Painted Lady: Even in a small outdoor space, such as the confines of our condo yard area and deck, you can, with a bit of thought and planning, attract a remarkable variety of pollinators and other interesting garden insects. We have Joe Pye Weed in a large container. This dramatic blossom brings out the butterflies, such as this painted lady. Bumblebees love it as well and I sometimes find them sleeping on it early in the morning right where they spent the night.
Golden Digger Wasp: If I could have five acres of oregano, I would. If you let it run to flower, you will be visited by a delightful mob of charming and colorful freeloaders.
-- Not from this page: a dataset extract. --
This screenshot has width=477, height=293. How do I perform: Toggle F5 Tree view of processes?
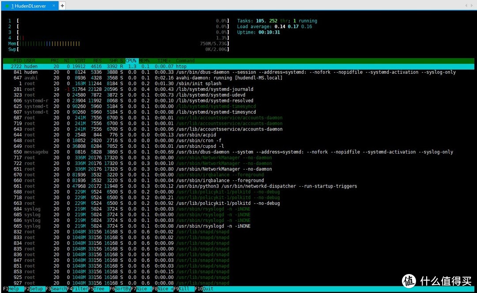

Wasps, such as this Golden Digger, go around and around the blossom clusters endlessly.
Carpenter Bee: When it rains they get wet. This carpenter bee spent a long, cold night on our citronella following a recent, heavy downpour. Many people mistake the large and common carpenters for bumblebees, but they don’t mind in the least what you call them. If you have flowers that they like, they will stop by every day.
Paper Wasp: This paper wasp is of a different species from the one most commonly found on the large, gray nests you see under house eaves, but they are very similar in every way. They are not at all aggressive and are very beneficial to gardeners because they dine on nectar themselves and hunt for small caterpillars to feed their ever-growing brood.
Fiery Skipper: If butterflies don’t make you smile then maybe you shouldn’t be gardening after all. Skippers are common in this area, and fortunately the Fiery, like living origami, is one of the most routine you are likely to encounter. They can be practically tame once they get used to your presence in their luncheonette, so you can see them up close and watch them fold and unfold with relative ease.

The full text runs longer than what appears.